# Nano Reef Tank



## Malky (Feb 24, 2008)

How much would you expect to pay to make a completely new nano reef tank  Including the coral etc, thanks.

They look so awesome, I would love to have one in my room. The only tank I have is like a 2f x 1f so will I just buy a new one or will that be fine?  : victory:


----------



## knighty (Feb 27, 2008)

Malky said:


> How much would you expect to pay to make a completely new nano reef tank  Including the coral etc, thanks.
> 
> They look so awesome, I would love to have one in my room. The only tank I have is like a 2f x 1f so will I just buy a new one or will that be fine?  : victory:



you can make a reef tank as small or as big as you like... the smaller the volume the harder it is though.
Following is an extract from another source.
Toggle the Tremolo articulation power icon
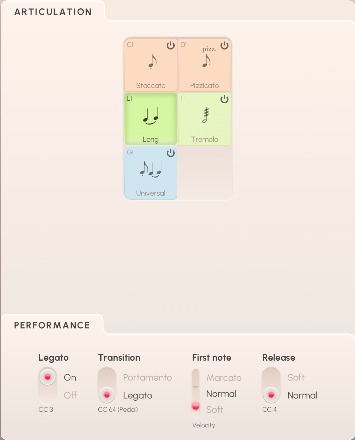Image resolution: width=355 pixels, height=440 pixels. pos(224,99)
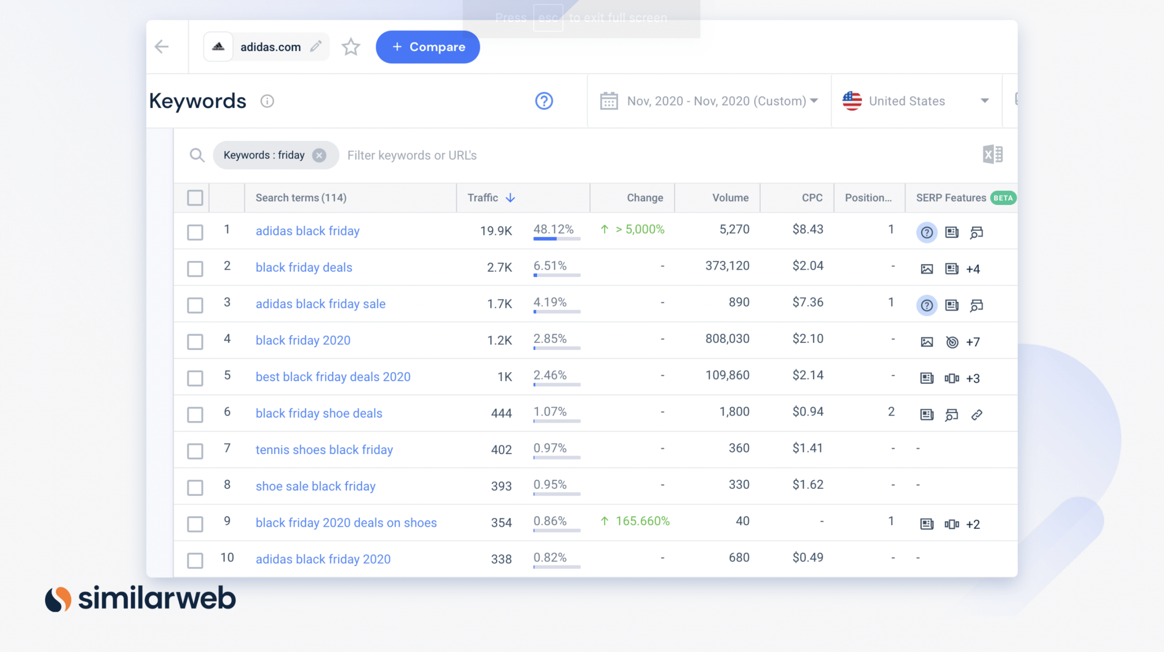Image resolution: width=1164 pixels, height=652 pixels.
Task: Check the select-all checkbox in the table header
Action: (x=195, y=198)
P.M me with all the stuff you want and may be able to get you a good price.


----------



## fishboy (Aug 7, 2007)

go here everyone is really helpful and i'm sure u'll find all the info u need UltimateReef.com : victory:


----------



## exoticsandtropics (Mar 11, 2007)

you can get an orca which has all the equipment just and sundries i.e salt and hydrometer, temp thingy. for about £150 it';s 58 litres as well. 

corals etc will be (depending on how many you have ) about £100-£200 including fish


----------



## Gecko_man (Mar 25, 2008)

My 10g nano reef cost £170 to set up, and about £400 over the years. Not much you can keep in them though.


----------



## alpharoyals (Nov 21, 2007)

Mine is a "red sea max" 13o litre, all kit included and it has cost me £1000 so far the only thing mising is livestock :whistling2:


----------



## Stoke Lad (Jan 26, 2007)

i was thinking the exact same question, but for a 10g-15g nano

i heard the orca's arnt that good for some reason, lighting or pump or somthing.



Gecko_man said:


> My 10g nano reef cost £170 to set up, and about £400 over the years. Not much you can keep in them though.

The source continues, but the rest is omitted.